* Records excerpted from a collection:
============================================================
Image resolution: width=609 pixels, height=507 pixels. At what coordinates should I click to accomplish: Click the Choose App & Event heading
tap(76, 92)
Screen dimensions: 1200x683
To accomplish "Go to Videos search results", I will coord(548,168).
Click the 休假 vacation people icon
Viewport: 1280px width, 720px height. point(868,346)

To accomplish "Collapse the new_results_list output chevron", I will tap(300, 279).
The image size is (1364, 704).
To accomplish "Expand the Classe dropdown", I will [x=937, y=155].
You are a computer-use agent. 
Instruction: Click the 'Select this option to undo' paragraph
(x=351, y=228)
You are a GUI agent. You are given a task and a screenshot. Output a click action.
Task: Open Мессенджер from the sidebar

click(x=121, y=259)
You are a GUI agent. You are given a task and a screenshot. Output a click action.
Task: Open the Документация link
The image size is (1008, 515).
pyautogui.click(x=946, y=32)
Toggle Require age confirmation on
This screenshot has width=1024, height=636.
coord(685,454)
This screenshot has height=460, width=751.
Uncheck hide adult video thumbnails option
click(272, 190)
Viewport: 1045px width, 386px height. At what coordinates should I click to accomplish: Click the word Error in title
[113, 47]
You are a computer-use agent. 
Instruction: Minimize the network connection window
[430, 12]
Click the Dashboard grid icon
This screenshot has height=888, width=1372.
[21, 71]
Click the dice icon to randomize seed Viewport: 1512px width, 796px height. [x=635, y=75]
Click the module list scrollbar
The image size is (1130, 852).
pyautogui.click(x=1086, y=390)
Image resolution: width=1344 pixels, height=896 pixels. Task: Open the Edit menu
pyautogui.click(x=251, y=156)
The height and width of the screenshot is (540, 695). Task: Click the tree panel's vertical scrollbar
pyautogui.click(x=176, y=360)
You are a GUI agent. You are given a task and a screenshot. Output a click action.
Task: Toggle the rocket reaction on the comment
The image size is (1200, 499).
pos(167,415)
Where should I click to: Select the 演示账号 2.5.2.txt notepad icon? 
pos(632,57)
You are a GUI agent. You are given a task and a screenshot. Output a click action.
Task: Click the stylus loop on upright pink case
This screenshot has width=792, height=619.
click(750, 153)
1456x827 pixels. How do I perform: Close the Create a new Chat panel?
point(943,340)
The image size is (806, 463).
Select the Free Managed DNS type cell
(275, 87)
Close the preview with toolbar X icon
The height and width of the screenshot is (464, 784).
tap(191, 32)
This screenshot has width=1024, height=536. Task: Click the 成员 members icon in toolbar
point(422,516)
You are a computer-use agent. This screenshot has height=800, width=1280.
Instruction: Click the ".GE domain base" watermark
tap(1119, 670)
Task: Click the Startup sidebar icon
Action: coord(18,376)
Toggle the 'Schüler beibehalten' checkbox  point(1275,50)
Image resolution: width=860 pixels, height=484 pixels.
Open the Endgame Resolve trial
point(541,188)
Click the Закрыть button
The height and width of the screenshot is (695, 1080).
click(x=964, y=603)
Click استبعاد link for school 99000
============================================================
* Task statement: Word for word, transcribe each record.

* Solved exercise:
Image resolution: width=609 pixels, height=507 pixels. At what coordinates should I click to accomplish: Click the Choose App & Event heading
tap(76, 92)
Screen dimensions: 1200x683
To accomplish "Go to Videos search results", I will coord(548,168).
Click the 休假 vacation people icon
Viewport: 1280px width, 720px height. point(868,346)

To accomplish "Collapse the new_results_list output chevron", I will tap(300, 279).
The image size is (1364, 704).
To accomplish "Expand the Classe dropdown", I will [x=937, y=155].
You are a computer-use agent. 
Instruction: Click the 'Select this option to undo' paragraph
(x=351, y=228)
You are a GUI agent. You are given a task and a screenshot. Output a click action.
Task: Open Мессенджер from the sidebar

click(x=121, y=259)
You are a GUI agent. You are given a task and a screenshot. Output a click action.
Task: Open the Документация link
The image size is (1008, 515).
pyautogui.click(x=946, y=32)
Toggle Require age confirmation on
This screenshot has width=1024, height=636.
coord(685,454)
This screenshot has height=460, width=751.
Uncheck hide adult video thumbnails option
click(272, 190)
Viewport: 1045px width, 386px height. At what coordinates should I click to accomplish: Click the word Error in title
[113, 47]
You are a computer-use agent. 
Instruction: Minimize the network connection window
[430, 12]
Click the Dashboard grid icon
This screenshot has height=888, width=1372.
[21, 71]
Click the dice icon to randomize seed Viewport: 1512px width, 796px height. [x=635, y=75]
Click the module list scrollbar
The image size is (1130, 852).
pyautogui.click(x=1086, y=390)
Image resolution: width=1344 pixels, height=896 pixels. Task: Open the Edit menu
pyautogui.click(x=251, y=156)
The height and width of the screenshot is (540, 695). Task: Click the tree panel's vertical scrollbar
pyautogui.click(x=176, y=360)
You are a GUI agent. You are given a task and a screenshot. Output a click action.
Task: Toggle the rocket reaction on the comment
The image size is (1200, 499).
pos(167,415)
Where should I click to: Select the 演示账号 2.5.2.txt notepad icon? 
pos(632,57)
You are a GUI agent. You are given a task and a screenshot. Output a click action.
Task: Click the stylus loop on upright pink case
This screenshot has width=792, height=619.
click(750, 153)
1456x827 pixels. How do I perform: Close the Create a new Chat panel?
point(943,340)
The image size is (806, 463).
Select the Free Managed DNS type cell
(275, 87)
Close the preview with toolbar X icon
The height and width of the screenshot is (464, 784).
tap(191, 32)
This screenshot has width=1024, height=536. Task: Click the 成员 members icon in toolbar
point(422,516)
You are a computer-use agent. This screenshot has height=800, width=1280.
Instruction: Click the ".GE domain base" watermark
tap(1119, 670)
Task: Click the Startup sidebar icon
Action: coord(18,376)
Toggle the 'Schüler beibehalten' checkbox  point(1275,50)
Image resolution: width=860 pixels, height=484 pixels.
Open the Endgame Resolve trial
point(541,188)
Click the Закрыть button
The height and width of the screenshot is (695, 1080).
click(x=964, y=603)
Click استبعاد link for school 99000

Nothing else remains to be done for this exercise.